O Ibovespa iniciou a semana tentando estabilizar após registrar oito semanas consecutivas de queda, a maior sequência negativa de sua história. O principal índice da Bolsa brasileira perdeu a marca de 170 mil pontos, em um movimento brusco após atingir um recorde de 199.354 pontos em abril.
A pressão sobre o mercado brasileiro deriva, em grande parte, dos dados econômicos dos Estados Unidos. O relatório de emprego de maio mostrou a criação de 172 mil vagas, um número superior às estimativas de mercado.

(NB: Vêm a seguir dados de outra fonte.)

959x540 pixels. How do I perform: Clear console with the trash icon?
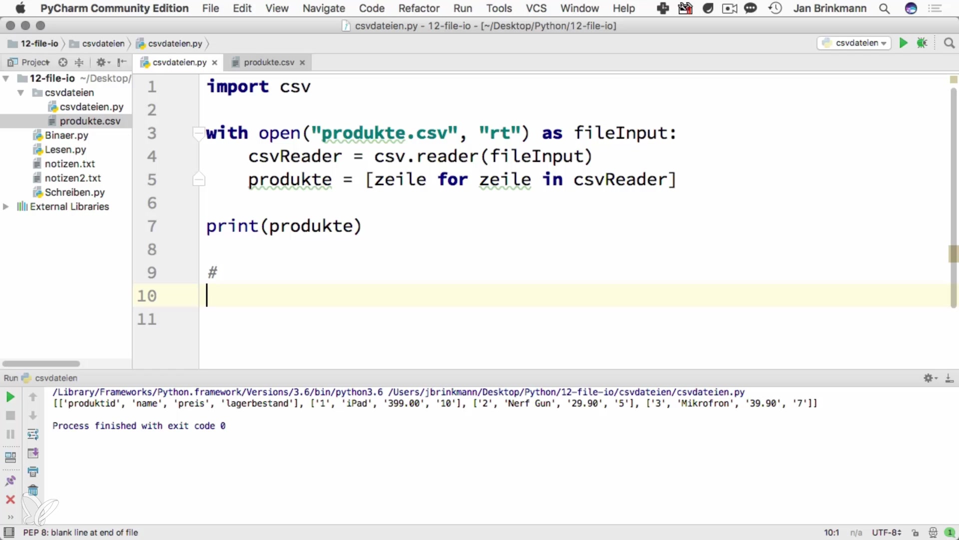[33, 491]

Economistas afirmam que esse dado reacende temores de que a inflação americana permaneça resistente, forçando o Federal Reserve a manter ou elevar os juros.

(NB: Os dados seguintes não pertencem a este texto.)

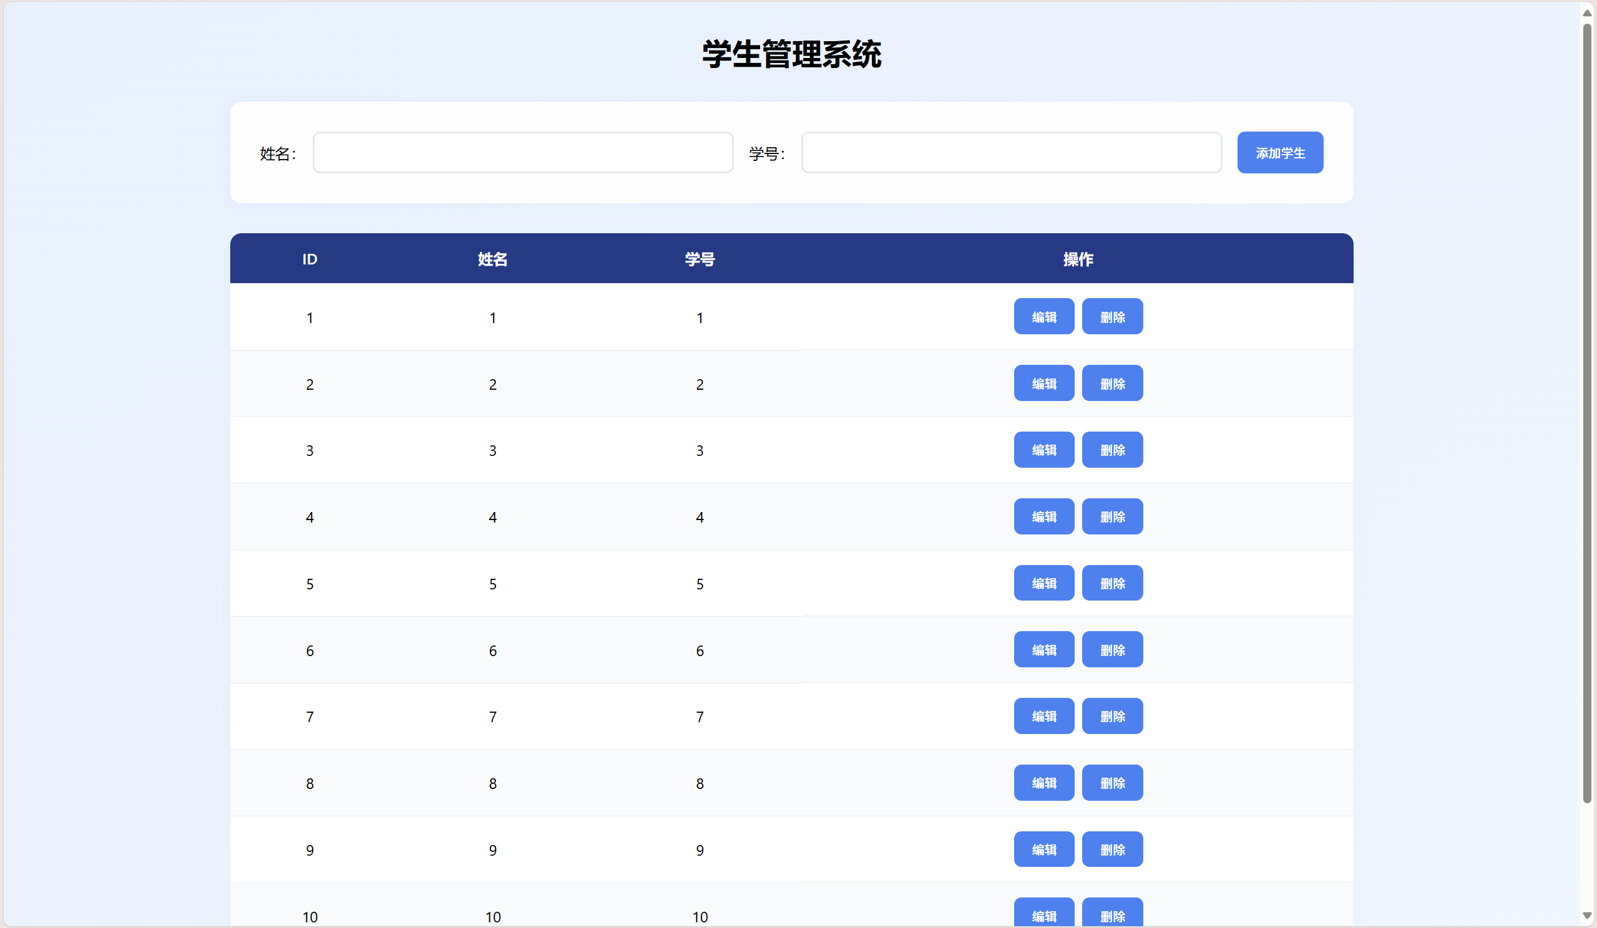Remove student 5 using 删除
This screenshot has width=1597, height=928.
(x=1112, y=583)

A elevação dos rendimentos dos títulos do governo dos EUA torna esses ativos mais atrativos, diminuindo o apetite por ações e moedas emergentes, como a brasileira. Esse movimento já impactou o mercado, elevando juros futuros no Brasil e causando perdas em Wall Street, com o Nasdaq caindo mais de 4% na sexta-feira.

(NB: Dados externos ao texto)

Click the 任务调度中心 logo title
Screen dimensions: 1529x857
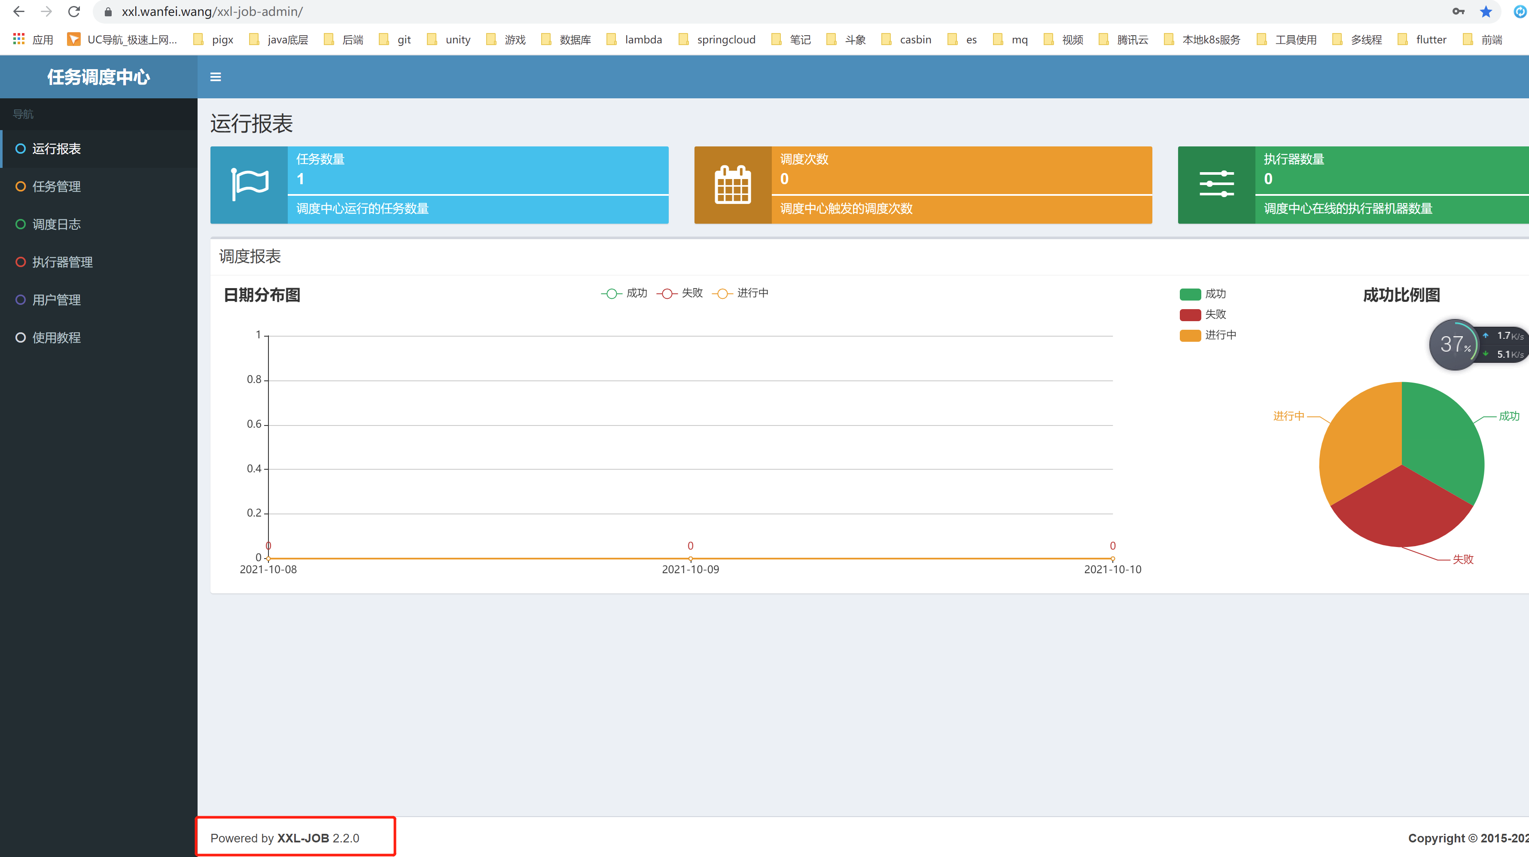(99, 77)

Além dos juros, o conflito no Oriente Médio adiciona um fator de risco geopolítico ao cenário. Analistas apontam que a escalada pode manter o petróleo em patamares elevados, pressionando a inflação global. Entre os pesos-pesados do índice, Vale e Petrobras continuam sob observação, assim como o setor financeiro, devido a riscos de classificação internacional.